(Stored data entries)

────────

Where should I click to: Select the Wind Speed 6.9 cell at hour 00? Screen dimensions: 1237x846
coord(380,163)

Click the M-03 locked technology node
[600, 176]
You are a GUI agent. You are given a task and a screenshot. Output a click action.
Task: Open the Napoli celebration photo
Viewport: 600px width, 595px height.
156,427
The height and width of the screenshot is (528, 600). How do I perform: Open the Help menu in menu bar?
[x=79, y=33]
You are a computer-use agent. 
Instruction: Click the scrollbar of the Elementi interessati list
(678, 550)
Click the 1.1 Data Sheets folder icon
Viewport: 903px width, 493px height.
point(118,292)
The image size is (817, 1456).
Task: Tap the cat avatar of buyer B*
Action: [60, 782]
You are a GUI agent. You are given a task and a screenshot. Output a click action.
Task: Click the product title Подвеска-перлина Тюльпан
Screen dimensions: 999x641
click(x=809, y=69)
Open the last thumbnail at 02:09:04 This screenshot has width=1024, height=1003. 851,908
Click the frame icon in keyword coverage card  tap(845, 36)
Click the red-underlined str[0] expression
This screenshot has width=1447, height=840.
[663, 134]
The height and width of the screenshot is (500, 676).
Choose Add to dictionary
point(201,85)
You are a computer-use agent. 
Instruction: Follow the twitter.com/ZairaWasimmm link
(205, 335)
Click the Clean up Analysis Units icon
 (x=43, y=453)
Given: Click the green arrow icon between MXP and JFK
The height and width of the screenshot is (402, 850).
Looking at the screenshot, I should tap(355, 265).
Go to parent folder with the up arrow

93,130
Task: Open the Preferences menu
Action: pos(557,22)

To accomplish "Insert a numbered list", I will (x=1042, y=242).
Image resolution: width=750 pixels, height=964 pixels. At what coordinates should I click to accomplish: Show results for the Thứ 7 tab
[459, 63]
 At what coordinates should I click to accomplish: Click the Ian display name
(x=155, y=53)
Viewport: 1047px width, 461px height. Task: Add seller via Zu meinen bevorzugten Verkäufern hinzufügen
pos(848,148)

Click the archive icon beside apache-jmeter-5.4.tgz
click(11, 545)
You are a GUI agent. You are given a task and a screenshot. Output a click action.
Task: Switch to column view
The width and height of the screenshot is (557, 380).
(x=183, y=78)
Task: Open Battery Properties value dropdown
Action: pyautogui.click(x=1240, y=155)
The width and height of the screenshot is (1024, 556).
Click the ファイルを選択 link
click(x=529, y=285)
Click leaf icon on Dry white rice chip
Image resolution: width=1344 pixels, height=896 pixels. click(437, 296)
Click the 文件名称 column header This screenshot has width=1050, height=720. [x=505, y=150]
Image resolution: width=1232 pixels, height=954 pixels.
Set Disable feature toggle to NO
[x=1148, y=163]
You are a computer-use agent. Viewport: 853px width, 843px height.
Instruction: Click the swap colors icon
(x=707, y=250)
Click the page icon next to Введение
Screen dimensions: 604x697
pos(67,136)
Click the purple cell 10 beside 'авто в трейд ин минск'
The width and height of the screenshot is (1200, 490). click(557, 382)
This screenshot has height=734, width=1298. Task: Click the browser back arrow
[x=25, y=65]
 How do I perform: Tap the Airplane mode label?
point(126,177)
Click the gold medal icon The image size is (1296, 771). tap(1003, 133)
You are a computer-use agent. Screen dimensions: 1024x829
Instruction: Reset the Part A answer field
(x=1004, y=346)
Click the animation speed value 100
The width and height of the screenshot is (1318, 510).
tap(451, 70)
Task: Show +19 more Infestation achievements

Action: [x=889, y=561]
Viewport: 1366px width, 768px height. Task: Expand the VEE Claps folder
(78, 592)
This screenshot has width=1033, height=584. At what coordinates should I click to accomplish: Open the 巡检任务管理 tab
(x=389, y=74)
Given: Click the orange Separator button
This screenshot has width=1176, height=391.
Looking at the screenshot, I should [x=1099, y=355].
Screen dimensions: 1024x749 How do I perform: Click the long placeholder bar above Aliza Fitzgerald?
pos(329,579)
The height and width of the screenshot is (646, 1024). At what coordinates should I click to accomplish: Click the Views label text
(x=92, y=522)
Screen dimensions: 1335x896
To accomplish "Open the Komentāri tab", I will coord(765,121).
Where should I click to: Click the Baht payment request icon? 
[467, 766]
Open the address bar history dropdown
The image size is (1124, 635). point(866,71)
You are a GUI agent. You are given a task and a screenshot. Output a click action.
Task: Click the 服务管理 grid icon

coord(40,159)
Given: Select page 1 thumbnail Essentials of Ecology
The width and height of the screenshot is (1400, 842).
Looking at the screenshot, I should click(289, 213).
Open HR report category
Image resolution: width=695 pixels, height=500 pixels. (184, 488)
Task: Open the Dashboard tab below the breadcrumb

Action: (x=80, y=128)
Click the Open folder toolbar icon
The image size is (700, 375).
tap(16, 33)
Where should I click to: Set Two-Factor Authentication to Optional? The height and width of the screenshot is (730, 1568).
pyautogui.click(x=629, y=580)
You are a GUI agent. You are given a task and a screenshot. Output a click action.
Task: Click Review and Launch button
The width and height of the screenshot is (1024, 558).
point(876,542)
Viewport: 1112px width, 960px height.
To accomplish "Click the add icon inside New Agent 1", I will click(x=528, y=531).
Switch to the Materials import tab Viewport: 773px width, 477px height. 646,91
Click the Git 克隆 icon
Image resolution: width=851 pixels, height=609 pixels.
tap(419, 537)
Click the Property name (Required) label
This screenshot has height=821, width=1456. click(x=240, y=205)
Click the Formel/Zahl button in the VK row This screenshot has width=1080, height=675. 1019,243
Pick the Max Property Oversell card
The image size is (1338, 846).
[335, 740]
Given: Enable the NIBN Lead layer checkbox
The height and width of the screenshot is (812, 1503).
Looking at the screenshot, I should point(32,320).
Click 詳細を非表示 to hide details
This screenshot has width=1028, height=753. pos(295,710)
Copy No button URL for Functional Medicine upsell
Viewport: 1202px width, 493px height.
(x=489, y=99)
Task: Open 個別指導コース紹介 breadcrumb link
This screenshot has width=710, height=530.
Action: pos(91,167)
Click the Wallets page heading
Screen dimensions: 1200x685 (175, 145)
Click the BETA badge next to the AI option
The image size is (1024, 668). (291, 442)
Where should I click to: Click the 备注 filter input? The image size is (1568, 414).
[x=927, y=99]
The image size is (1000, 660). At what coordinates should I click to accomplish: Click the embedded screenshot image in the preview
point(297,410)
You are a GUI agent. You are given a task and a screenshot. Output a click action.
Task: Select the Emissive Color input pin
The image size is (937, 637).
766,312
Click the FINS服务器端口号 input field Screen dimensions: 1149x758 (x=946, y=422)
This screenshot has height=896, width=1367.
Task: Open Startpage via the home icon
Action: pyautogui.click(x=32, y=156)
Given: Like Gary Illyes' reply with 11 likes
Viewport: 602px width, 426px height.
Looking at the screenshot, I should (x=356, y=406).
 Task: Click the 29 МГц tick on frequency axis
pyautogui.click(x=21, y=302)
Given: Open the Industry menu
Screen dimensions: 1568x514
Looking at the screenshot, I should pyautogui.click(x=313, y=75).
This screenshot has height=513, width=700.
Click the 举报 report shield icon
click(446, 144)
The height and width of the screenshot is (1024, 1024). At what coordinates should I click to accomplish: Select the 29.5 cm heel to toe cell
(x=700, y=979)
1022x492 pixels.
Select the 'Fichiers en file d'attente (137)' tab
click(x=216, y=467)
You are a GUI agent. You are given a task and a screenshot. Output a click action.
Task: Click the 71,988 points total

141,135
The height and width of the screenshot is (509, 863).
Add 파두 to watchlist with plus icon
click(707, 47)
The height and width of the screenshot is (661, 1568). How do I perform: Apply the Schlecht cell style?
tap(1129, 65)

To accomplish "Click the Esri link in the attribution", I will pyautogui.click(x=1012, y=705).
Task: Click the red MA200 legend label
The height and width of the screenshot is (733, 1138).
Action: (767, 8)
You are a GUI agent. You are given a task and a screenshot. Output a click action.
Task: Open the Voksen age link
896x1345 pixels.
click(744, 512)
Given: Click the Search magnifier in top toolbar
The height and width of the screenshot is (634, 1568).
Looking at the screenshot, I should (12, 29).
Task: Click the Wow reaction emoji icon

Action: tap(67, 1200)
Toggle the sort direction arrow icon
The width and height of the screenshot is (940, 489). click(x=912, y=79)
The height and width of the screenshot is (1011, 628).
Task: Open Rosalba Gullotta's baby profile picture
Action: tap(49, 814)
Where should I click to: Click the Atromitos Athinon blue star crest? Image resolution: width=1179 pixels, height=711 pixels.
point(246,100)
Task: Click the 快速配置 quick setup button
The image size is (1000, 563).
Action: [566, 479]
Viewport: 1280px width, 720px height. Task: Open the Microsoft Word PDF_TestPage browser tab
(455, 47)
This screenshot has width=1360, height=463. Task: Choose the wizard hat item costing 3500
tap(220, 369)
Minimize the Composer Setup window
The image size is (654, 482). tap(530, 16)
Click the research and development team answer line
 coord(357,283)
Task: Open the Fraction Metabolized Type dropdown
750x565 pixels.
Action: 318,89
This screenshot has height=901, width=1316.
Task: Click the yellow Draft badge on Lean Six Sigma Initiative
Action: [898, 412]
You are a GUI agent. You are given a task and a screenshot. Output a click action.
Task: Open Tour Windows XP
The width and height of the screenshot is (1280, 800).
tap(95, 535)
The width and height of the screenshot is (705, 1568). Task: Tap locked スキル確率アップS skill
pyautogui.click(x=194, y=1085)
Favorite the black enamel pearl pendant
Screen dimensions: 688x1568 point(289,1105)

────────

- _Task requirements_: Please filter the data down to the lines containing the word "thumbnail".

- _Task solution_:
Open the last thumbnail at 02:09:04 This screenshot has width=1024, height=1003. 851,908
Given: Select page 1 thumbnail Essentials of Ecology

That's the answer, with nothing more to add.